(Document)
Civil Court, City of New York, Richmond County.
Jul 23, 2010
28 Misc. 3d 1214 (N.Y. Civ. Ct. 2010)

Opinion

No. 50311/10.

2010-07-23

KIOP FOREST AVE., L.P., Petitioner, v. SOUTHERN SMOKEHOUSE OF STATEN ISLAND, INC., Respondent.

Stark & Stark, New York, Attorney for Petitioner/Landlord. Corash & Hollender, P.C., Staten Island, Attorney for Respondent/Tenant.


Stark & Stark, New York, Attorney for Petitioner/Landlord. Corash & Hollender, P.C., Staten Island, Attorney for Respondent/Tenant.
ORLANDO MARRAZZO, J.

In this commercial nonpayment summary proceeding, petitioner owner of commercial strip and mall seeks $339,376.40, due in rental arrears due through July 31, 2010. Respondent, is a 12,000 square foot buffet style restaurant that features Chinese and American cuisine.

Respondent moves under CPLR § 3212 seeking summary judgment on the grounds that petitioner unreasonably withheld its consent to respondent's request to assign the lease. Petitioner cross-moves for summary judgment seeking a final judgment and a warrant of eviction. As is set forth below, respondent's motion is denied in its entirety, and petitioner's motion is granted in its entirety.

Relevant Background

On or about February 29, 2008, respondent entered into an assignment of lease and assumption agreement with OCB Restaurant Company, LLC. This assignment of lease between respondent and OCB was procured and facilitated through OCB's filing a petition for relief under Chapter 11 of the Bankruptcy Code. The assignment of lease with OCB, dated February 29, 2008, required among other things, that respondent assume all obligations and responsibilities as tenant under a written lease between OCB d/b/a “Hometown Buffet, Inc.”, and petitioner, KIOP Forest Ave., LP, dated May 15, 1996, and that the respondent Ching Ho personally guaranty all sums due to petitioner under the lease. The lease provided for a term of 15 (fifteen) years running from Tenant's fiscal year 1996 through fiscal year 2011. Respondent was obligated under the lease commencing April 1, 2008.

(Dataset content)

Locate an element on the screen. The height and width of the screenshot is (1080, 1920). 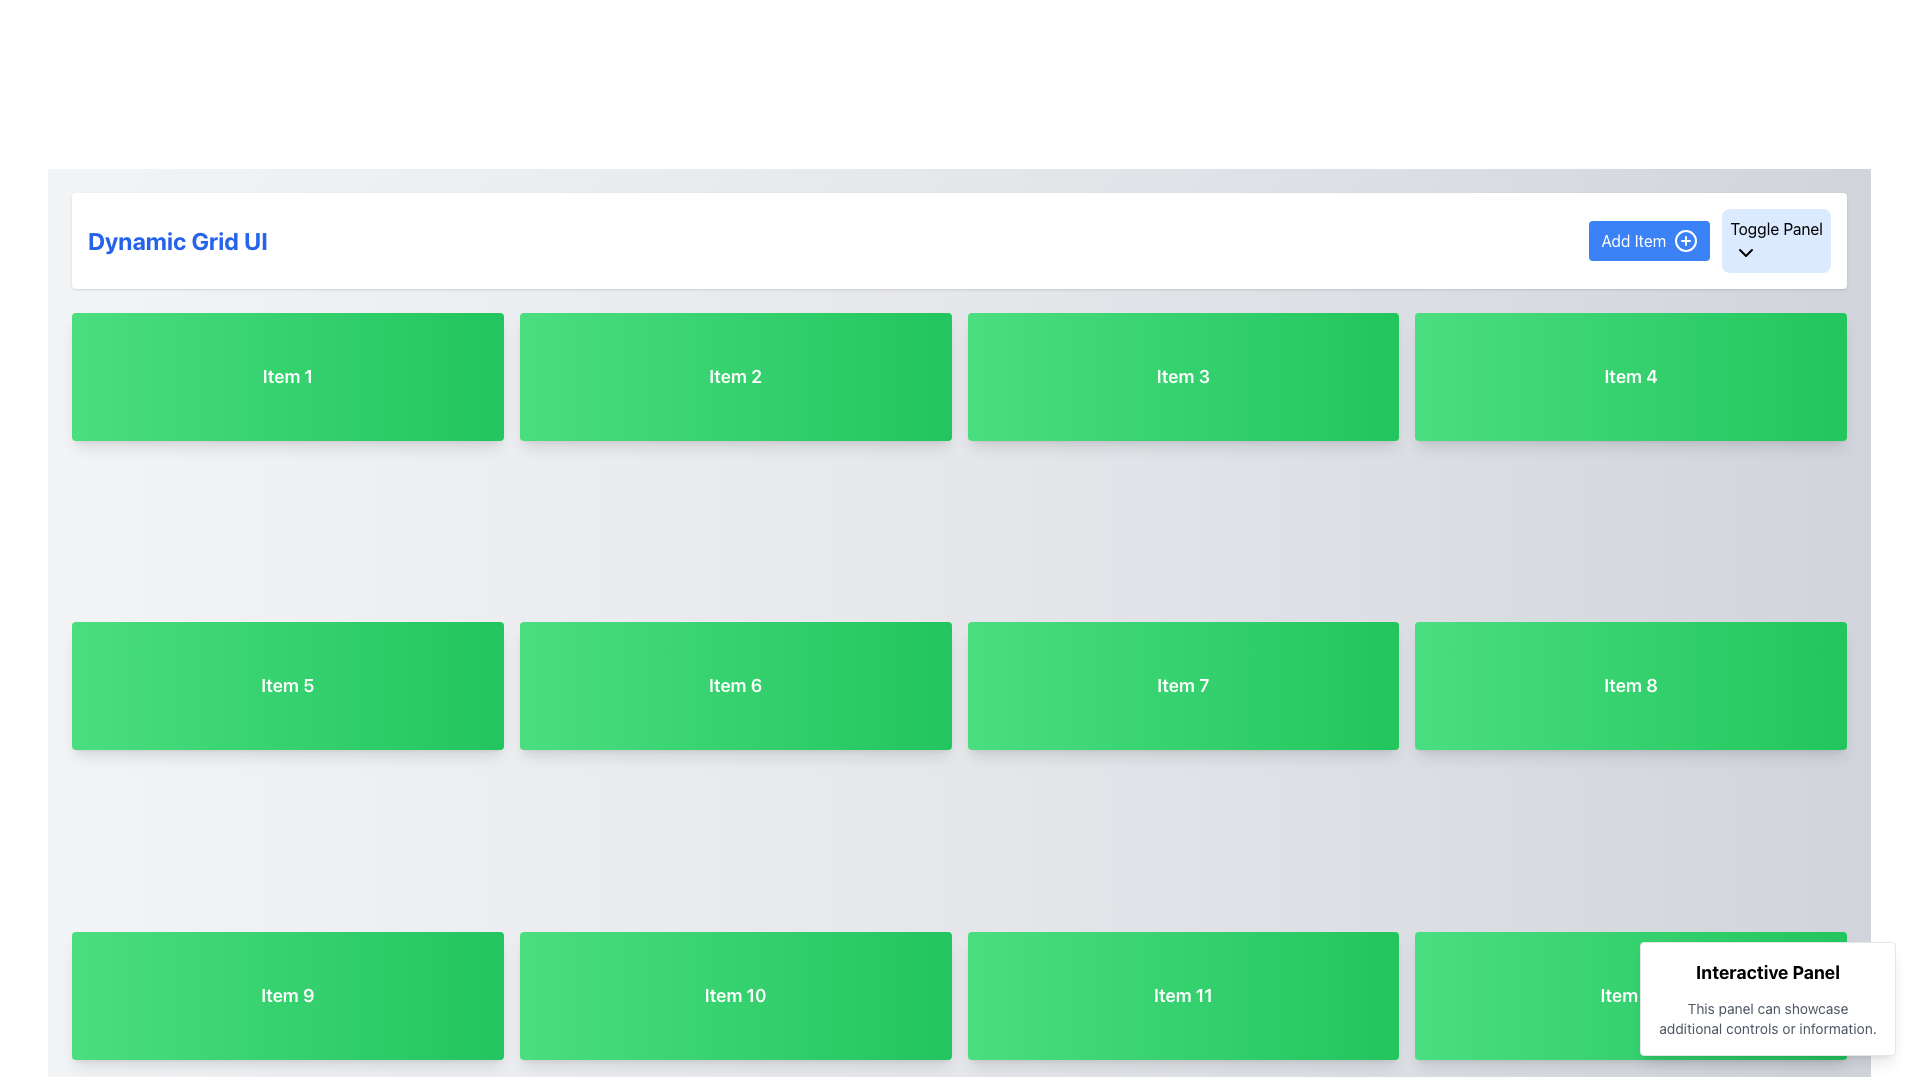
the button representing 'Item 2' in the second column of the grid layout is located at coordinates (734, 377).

* * *

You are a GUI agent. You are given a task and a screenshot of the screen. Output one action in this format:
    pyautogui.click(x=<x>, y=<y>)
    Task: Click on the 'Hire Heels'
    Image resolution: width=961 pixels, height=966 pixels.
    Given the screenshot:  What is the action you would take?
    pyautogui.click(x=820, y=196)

(What is asked)
[A] According to the court opinion above, how large is the respondent's restaurant?
[B] From the court opinion above, write out the passage that begins at the words "ORLANDO MARRAZZO, J." and ends after the words "in its entirety.".

(Responses to the exercise)
[A] 12,000 square feet

[B]
ORLANDO MARRAZZO, J.

In this commercial nonpayment summary proceeding, petitioner owner of commercial strip and mall seeks $339,376.40, due in rental arrears due through July 31, 2010. Respondent, is a 12,000 square foot buffet style restaurant that features Chinese and American cuisine.

Respondent moves under CPLR § 3212 seeking summary judgment on the grounds that petitioner unreasonably withheld its consent to respondent's request to assign the lease. Petitioner cross-moves for summary judgment seeking a final judgment and a warrant of eviction. As is set forth below, respondent's motion is denied in its entirety, and petitioner's motion is granted in its entirety.